Heidi Miller started teaching elementary school children after the events of April 16.
It seems almost cliche and obvious to say that one moment changed my life entirely, but at the same time it is also the reality.
As my mind registered the sights and sounds surrounding me, as I looked for shelter from the bullets under desks in my French class, I recognized that my life would never be quite the same.
But as with all things it seems, there is no black and white, my life did not go from good to bad, easy to hard, or simple to complex. It simply changed.
A few months ago, one of my friends sent me a YouTube link to a Carbon Leaf performance that took place in Blacksburg last April after the shootings. I had never heard the song in the video before -- "What About Everything?" -- but the words rang true and took me back to that day in April. A portion of the lyrics read:
In search of some rest, in search of a break
From a life of tests where something's always at stake
Where something's always so far
What about my broken car?
What about my life so far?
What about my dream?
What about ...What about everything?
Somehow those words captured the essence of how I felt in those moments but also how my life has been since that day all in one.
Sometimes I feel as though my life will always be defined by what happened to me, that it will define my college career, the year 2007, and when I was 19 years old. But the farther and farther away I am from that day the less it does define me. It certainly acted as a catalyst for many of the things that have taken place in the past year, but my life is about far more than that.

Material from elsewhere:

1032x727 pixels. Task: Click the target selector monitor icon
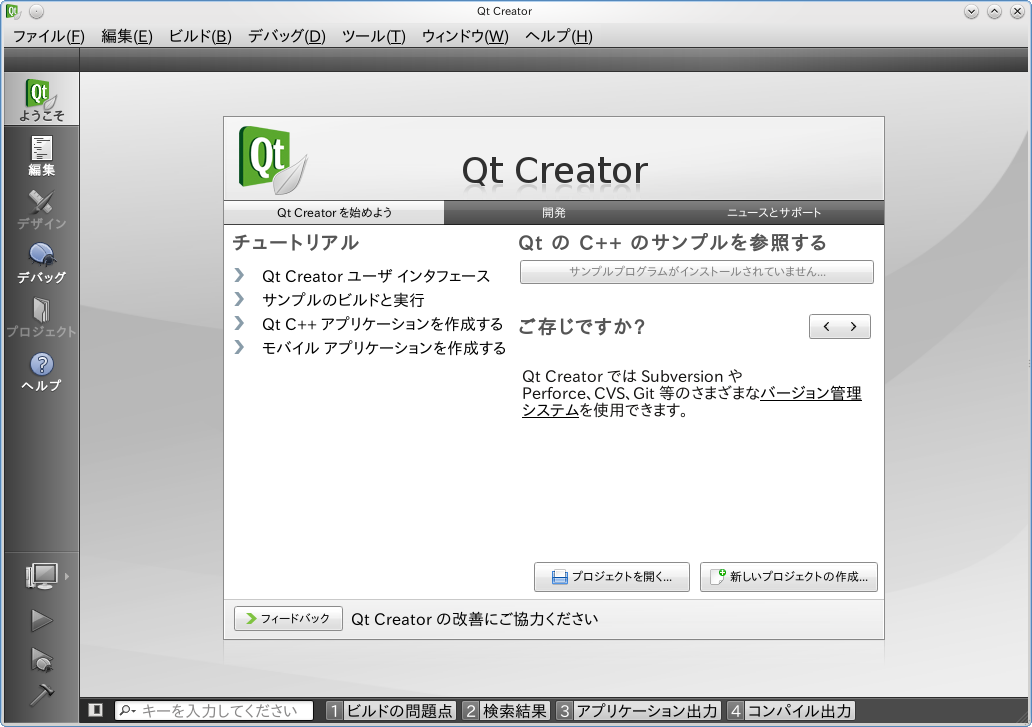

I have days that I call "April 16 days." On those days I get this sense that I've obviously been moving forward since that day but that no matter how far, it's still so easy for a small thing to take me back. It's almost like running on a treadmill, you're always moving but sometimes it still feels like you're not getting anywhere new. Those days mostly happen when it's cold outside or raining, or the days when I get random calls or e-mails from various media outlets wanting to hear my story.
At the end of these days I feel emotionally drained and tired and wish that every day I didn't have to face the normal pressures of being a college student with tests, papers, and relationships -- which is enough in itself, without this additional burden of having survived what became a national tragedy.
It's like the line in the song "what about my broken car?" because at the end of the day there is always the chance that I will not only have to face something as mundane as fixing my car, but also the ripple effects of the tragedy.
Those days, however, are not too frequent and are aren't too overwhelming anymore. Most days I can just be Heidi Miller, a sophomore at Virginia Tech. I get nervous about getting good grades on tests and assignments, yet still decide to blow off that extra hour of studying to go hang out with friends. I still manage to waste an embarrassingly large amount of time on Facebook and AIM. And I still manage to be as late as possible to class without actually being late.
When it's actually April 17, 2008, when I actually take final exams, pack my own room and move back home by my own devices, maybe then it will hit me how far I've come. Those are things I was never able to do last year.
It's almost like I never quite finished my freshman year. So this spring semester, what seems and should be routine to me, a sophomore, will all be new.
My second year of college won't end with me sleeping in my family's den because I can't walk up the stairs.
So much will be normal in the literal sense. But normal is foreign to me now, or at least the old version of normal. When I think about what I want my life to be now and in the future, the word normal comes to mind, but I've carved out a new reality of normalcy.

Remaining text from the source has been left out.